ショーンと言う昔からの親友であるギタリストと会う機会があった。彼とは10代からの仲で、共にその当時の若い音楽シーンで切磋琢磨した仲。
SCHONと言う名前のロックバンドを一緒に組んでいた時期もある自分の青春を知る仲間。
そんな彼にも、当然当時の自分の思いを吐露した。いや、してしまったと言う方が正しいか。
そんな自分に対して彼はこう言った。

「とにかく何があっても打席に立ってさ。ボールを打って打って打ちまくる。その中の何球かは今までみたいに必ずホームランになる。」

「真司ならやれるよ」

正直、涙を流す一歩手前だった。そう言うキャラじゃない自分はそれを必死で堪えて、わかった。
と答えた。
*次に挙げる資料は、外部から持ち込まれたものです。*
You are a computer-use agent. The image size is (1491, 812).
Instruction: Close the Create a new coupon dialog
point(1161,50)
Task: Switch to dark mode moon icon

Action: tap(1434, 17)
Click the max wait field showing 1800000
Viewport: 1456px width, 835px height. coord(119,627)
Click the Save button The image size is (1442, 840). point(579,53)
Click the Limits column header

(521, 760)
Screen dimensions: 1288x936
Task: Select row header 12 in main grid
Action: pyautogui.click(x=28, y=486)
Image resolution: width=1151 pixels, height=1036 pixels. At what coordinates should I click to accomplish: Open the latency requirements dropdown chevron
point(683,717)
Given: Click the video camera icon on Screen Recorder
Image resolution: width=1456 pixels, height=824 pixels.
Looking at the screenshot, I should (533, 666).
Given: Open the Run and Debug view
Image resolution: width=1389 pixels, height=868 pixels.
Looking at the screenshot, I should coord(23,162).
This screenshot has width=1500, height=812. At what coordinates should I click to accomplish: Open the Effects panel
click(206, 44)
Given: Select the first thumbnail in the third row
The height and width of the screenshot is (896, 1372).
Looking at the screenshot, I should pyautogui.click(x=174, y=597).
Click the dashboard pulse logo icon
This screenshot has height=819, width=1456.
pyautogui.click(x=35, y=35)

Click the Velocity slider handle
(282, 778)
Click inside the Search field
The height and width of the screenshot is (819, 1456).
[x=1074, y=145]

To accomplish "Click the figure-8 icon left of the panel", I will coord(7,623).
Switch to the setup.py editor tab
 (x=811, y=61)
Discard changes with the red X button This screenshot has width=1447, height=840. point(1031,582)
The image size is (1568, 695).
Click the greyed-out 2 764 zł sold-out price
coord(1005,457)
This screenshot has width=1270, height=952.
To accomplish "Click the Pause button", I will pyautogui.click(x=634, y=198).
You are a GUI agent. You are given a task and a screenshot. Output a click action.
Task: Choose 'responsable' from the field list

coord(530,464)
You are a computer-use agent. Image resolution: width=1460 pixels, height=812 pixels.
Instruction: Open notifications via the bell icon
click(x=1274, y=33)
そこから自分の新しい章が始まった。
この場を借りて彼に今一度伝えたいと思った。

「ありがとう」

いつも隣にいるだけが仲間や友達ではない。
何処にいても、お互いの想いや立場を感じれる存在の事だと、この歳になって思う。
全ての人とそう言う関係になるのは中々難しいのがもどかしいが、周りの全ての人間にとって出来るだけ、いついかなる時もそうありたいと、大きな理想を掲げている。そんな自分と仲間達の物語は、まだもう少し続きそうだ。音楽の道は果てない。世の中はまだもう少しだけ、自分次第だ。

この記事が参加している募集

休日のすごし方

振り返りnote

この記事が気に入ったらサポートをしてみませんか?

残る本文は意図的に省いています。